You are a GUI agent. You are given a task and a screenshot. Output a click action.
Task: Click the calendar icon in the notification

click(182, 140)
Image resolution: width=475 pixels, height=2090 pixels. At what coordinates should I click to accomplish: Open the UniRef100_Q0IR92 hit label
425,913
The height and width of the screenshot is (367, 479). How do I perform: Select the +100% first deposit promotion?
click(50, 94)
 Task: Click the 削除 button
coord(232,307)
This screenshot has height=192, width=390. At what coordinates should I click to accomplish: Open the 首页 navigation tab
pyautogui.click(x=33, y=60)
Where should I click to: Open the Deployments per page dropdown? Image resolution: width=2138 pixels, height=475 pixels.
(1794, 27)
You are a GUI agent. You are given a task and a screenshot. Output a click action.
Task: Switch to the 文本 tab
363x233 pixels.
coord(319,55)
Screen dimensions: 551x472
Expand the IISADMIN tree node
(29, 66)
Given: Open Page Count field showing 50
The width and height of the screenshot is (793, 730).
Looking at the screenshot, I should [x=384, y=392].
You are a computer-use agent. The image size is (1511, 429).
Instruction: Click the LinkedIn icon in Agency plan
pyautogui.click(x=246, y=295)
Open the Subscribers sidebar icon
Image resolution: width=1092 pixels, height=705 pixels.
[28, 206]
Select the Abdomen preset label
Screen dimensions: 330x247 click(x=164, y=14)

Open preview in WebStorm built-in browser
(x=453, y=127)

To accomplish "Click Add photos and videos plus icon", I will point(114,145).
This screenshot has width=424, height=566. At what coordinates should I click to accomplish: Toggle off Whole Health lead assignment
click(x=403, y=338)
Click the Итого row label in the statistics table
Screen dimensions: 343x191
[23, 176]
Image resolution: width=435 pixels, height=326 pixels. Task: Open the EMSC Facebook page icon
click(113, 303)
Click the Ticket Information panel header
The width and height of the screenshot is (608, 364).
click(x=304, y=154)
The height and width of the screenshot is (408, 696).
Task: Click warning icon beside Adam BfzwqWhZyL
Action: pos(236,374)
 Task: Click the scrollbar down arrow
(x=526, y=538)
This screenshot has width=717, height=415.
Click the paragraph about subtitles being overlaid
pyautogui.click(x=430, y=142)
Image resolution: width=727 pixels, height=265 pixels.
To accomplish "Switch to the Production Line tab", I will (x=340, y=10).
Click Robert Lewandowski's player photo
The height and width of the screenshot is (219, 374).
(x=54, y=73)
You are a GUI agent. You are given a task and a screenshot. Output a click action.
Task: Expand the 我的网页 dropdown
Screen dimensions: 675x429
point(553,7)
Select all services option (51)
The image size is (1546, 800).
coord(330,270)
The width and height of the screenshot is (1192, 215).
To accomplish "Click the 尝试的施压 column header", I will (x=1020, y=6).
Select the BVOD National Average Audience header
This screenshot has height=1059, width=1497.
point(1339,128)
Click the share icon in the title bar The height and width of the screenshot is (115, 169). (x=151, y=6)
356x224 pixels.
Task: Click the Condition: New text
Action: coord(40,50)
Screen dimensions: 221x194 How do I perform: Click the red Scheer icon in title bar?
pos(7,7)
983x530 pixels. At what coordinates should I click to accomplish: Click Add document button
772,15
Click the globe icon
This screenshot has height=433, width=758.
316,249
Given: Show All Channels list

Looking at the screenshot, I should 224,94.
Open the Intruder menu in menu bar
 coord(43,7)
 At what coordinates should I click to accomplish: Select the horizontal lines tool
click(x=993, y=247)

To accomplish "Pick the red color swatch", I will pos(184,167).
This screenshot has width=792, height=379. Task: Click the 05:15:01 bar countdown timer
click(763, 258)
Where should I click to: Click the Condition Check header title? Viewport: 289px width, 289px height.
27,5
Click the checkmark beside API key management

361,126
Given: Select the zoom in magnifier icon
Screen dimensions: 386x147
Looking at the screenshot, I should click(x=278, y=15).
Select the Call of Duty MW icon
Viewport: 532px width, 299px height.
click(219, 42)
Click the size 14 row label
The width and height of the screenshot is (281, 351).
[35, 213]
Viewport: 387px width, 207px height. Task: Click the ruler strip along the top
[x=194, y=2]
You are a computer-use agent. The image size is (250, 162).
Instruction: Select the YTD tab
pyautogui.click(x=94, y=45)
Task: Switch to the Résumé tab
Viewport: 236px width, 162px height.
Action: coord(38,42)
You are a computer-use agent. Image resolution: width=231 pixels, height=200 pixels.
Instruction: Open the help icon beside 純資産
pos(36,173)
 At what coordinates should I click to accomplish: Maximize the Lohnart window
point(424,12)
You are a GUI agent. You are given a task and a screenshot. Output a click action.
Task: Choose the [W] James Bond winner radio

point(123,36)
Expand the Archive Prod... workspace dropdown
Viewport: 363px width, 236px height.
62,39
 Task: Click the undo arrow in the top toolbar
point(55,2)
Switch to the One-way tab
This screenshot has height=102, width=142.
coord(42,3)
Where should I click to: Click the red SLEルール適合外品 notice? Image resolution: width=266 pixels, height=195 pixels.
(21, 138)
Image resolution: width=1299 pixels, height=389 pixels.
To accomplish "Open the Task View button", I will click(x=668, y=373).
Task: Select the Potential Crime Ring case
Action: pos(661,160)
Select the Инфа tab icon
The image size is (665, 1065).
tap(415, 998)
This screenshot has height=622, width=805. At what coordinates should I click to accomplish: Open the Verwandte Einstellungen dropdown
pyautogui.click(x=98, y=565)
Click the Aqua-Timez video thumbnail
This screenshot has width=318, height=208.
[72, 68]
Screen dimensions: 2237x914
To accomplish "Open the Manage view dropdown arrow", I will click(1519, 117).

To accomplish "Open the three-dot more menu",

● TASK PROMPT: Please copy out each line of the material that holds the string "computer".

● ANSWER SPACE:
You are a computer-use agent. The image size is (1511, 429).
You are a computer-use agent. The image size is (250, 162).
You are a computer-use agent. Image resolution: width=231 pixels, height=200 pixels.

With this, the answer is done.